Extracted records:
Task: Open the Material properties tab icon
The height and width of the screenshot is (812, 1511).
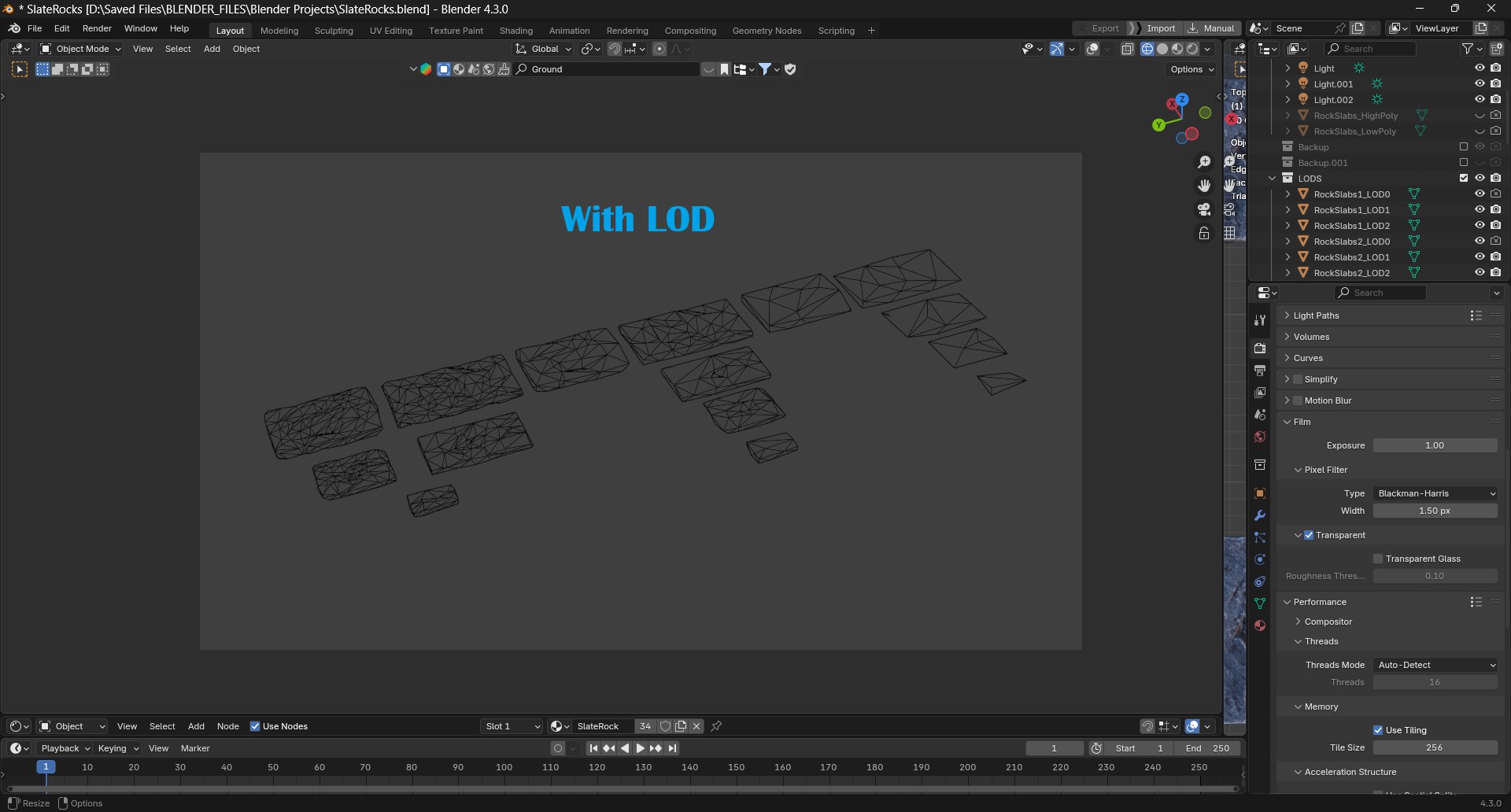Action: (x=1260, y=626)
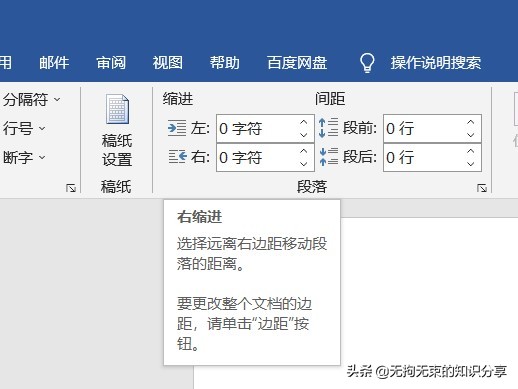Click the spacing before paragraph icon
Image resolution: width=518 pixels, height=389 pixels.
tap(328, 128)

(What the exercise asks) Pick out each line of the listing that contains the string "width", and treat uppercase and lowercase as different.

(Solution to this problem)
The height and width of the screenshot is (812, 1511).
Image resolution: width=518 pixels, height=389 pixels.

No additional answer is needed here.